Bloggers were recovering from a busy weekend, trying to make sense of the big picture as the legislation moves forward.
Wonk Room’s Igor Volsky notes, “The Senators voted from their desks — a customary practice reserved for the most significant votes. Once the presiding president read the final tally, Democrats rushed over to congratulate Majority Leader Harry Reid (D-NV).” He posts video of the vote, below:
The Washington Post’s Ezra Klein compares the Senate’s version with President Obama’s campaign health plan. Klein notes that the public plan was dropped and Obama didn’t initially include an individual mandate,
But whether you love the Senate bill or loathe it, whether you’re impressed by Obama’s effort or disappointed, it is very hard to argue that the bill Congress looks likely to pass is fundamentally different from the approach Obama initially advocated. “The Obama-Biden plan both builds on and improves our current insurance system,” the campaign promised, and on that, for better or for worse, they’ve delivered.

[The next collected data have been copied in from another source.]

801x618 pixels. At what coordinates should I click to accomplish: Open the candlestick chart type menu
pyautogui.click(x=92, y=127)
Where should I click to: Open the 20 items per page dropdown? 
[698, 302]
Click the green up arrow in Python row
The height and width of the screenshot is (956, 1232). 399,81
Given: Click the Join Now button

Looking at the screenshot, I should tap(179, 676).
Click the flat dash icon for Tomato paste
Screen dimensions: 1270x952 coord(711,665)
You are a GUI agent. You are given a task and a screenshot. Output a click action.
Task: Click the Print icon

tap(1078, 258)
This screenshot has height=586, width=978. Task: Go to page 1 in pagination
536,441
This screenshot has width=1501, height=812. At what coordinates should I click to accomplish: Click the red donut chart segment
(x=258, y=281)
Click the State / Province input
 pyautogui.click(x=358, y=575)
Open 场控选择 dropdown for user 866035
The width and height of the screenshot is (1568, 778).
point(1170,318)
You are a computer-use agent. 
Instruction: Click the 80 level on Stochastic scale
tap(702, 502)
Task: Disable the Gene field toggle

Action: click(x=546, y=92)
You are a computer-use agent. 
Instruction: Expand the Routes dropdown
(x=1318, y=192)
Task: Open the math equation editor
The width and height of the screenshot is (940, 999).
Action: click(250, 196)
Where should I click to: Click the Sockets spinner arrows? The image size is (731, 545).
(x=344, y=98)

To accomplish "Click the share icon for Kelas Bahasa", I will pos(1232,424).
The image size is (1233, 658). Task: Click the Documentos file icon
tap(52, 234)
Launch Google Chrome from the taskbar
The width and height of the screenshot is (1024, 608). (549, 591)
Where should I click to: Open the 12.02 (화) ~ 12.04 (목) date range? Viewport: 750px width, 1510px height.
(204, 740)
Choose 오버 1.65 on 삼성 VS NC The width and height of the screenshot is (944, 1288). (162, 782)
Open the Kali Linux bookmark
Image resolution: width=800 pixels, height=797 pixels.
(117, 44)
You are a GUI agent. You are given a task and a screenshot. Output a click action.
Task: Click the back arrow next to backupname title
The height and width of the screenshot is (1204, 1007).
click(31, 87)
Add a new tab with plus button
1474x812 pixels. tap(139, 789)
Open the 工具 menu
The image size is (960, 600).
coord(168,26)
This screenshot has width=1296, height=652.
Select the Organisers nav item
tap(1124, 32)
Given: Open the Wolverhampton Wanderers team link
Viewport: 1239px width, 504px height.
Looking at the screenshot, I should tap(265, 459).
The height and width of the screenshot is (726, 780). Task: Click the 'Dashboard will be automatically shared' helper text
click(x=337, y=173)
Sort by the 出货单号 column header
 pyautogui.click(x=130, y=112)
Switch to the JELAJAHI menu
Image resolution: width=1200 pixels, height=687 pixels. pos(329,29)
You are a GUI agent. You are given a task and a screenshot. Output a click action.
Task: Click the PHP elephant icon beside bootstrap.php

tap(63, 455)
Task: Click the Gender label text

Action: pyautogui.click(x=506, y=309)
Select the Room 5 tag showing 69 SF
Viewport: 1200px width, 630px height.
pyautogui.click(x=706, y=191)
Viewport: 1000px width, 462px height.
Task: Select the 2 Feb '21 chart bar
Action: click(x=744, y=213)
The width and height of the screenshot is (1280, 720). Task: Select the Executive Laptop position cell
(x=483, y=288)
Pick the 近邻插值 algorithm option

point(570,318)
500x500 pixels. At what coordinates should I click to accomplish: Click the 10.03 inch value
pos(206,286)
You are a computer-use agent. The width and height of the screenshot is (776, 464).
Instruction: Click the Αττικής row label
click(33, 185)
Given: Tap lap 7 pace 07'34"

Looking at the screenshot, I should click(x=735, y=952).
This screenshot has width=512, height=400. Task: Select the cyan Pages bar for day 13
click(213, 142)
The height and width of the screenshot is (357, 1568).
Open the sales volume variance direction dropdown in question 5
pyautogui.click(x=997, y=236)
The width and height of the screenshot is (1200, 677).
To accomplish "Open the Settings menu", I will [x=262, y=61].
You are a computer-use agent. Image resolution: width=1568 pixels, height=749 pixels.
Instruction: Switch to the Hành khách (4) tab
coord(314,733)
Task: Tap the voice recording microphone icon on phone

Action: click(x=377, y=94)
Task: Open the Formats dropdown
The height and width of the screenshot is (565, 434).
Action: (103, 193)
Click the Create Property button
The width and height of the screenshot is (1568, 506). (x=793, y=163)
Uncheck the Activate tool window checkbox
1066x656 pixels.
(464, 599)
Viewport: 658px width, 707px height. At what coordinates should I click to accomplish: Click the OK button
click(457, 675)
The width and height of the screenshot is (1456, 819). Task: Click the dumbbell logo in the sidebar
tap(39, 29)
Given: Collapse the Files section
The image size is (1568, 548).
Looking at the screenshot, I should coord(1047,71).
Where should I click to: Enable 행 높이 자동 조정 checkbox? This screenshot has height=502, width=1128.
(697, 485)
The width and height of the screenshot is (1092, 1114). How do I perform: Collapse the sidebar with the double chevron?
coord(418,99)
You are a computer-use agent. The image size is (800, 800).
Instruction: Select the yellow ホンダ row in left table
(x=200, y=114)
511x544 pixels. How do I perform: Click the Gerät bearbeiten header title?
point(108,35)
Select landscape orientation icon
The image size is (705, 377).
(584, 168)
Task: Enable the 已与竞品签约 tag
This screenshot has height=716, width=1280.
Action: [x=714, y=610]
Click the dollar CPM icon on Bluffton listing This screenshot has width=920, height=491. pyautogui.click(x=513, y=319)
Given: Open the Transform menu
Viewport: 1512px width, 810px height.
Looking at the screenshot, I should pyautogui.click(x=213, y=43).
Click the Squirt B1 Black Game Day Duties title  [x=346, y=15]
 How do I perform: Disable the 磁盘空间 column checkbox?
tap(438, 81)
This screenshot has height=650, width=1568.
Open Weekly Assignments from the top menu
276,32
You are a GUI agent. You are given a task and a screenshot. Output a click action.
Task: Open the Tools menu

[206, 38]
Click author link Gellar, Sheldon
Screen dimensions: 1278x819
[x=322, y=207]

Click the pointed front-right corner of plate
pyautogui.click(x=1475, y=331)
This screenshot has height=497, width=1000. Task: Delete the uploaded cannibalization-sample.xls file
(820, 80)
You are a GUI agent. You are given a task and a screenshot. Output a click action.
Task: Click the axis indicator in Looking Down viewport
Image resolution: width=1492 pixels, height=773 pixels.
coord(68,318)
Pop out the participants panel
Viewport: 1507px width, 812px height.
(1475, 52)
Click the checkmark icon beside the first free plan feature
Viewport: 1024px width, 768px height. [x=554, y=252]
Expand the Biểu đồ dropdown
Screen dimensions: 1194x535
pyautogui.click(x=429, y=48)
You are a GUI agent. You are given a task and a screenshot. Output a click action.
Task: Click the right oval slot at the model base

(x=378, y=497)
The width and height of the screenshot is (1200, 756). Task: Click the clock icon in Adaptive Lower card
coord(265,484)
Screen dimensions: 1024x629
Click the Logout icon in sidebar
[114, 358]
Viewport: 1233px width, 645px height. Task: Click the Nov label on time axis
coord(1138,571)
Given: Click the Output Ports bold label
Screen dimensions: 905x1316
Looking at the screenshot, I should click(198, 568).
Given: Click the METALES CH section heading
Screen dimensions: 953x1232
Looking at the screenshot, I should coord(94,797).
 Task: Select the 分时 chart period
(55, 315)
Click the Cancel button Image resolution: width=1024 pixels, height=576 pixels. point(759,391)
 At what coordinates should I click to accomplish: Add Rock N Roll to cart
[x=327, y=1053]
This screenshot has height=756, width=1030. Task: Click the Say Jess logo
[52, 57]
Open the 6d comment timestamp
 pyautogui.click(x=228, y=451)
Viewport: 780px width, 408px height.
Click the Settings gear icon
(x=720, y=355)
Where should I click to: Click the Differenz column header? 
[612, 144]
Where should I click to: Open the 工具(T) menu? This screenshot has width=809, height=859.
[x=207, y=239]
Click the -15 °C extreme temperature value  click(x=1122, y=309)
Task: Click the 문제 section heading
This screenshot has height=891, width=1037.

Despite Klein’s conclusion that the plan isn’t very different from Obama’s campaign promise, Heritage’s Conn Carroll says the Senate bill’s passage “is only the beginning of a much larger health care fight.” He continues, “This bill will only make every single problem with out health care system worse: higher spending, higher deficits, and worse care. Former-Democratic National Committee Chair Howard Dean said on Meet the Press yesterday, ‘[This bill] simply sets us on a track in this country which is expensive and where we’re going to have lots more political fights.’ Dean is dead on. President Barack Obama’s signature on this health care bill settles nothing.”
Jacob Goldstein of the Wall Street Journal’s Health Blog looks at Congressional Budget Office estimates released this weekend that found certain provisions are estimated to make little difference: “During all the last-minute action this weekend, CBO put out its estimates on the latest version of the Senate bill. As it turns out, replacing the public option with private plans overseen by a government agency — a sort of “public option lite” that was a key part of the compromise — makes almost no difference to how the bill would work in the real world, according to CBO.”
Grace-Marie Turner lists 12 “constituencies that will be gored, to which senators will have to answer next time they go before the voters.” She includes “everyone.”
Huffington Post’s Drew Westen is disappointed with Obama’s leadership, saying his actions “soured” young people to politics:
Somehow the president has managed to turn a base of new and progressive voters he himself energized like no one else could in 2008 into the likely stay-at-home voters of 2010, souring an entire generation of young people to the political process. It isn’t hard for them to see that the winners seem to be the same no matter who the voters select (Wall Street, big oil, big Pharma, the insurance industry). In fact, the president’s leadership style, combined with the Democratic Congress’s penchant for making its sausage in public and producing new and usually more tasteless recipes every day, has had a very high toll far from the left: smack in the center of the political spectrum.
The American Spectator’s Philip Klein notes that some health insurance stocks are rising this morning.
James Capretta takes a closer look at the final version and says it’s “still a budget buster.”
And from the other perspective, Health Beat Blog’s Maggie Mahar has a series of posts looking at the details, including potential affordability challenges for older Americans, Ben Nelson’s abortion compromise and the “glass half empty/glass half full” viewpoints.
Mark Trahant reports that the Indian Health Care Improvement Act is in both the Senate and House versions.
And in the wake of the coming vote, Bob Laszewski wonders, “Is there anyone left, on either side of the political spectrum, who wants the Senate health care bill to pass?”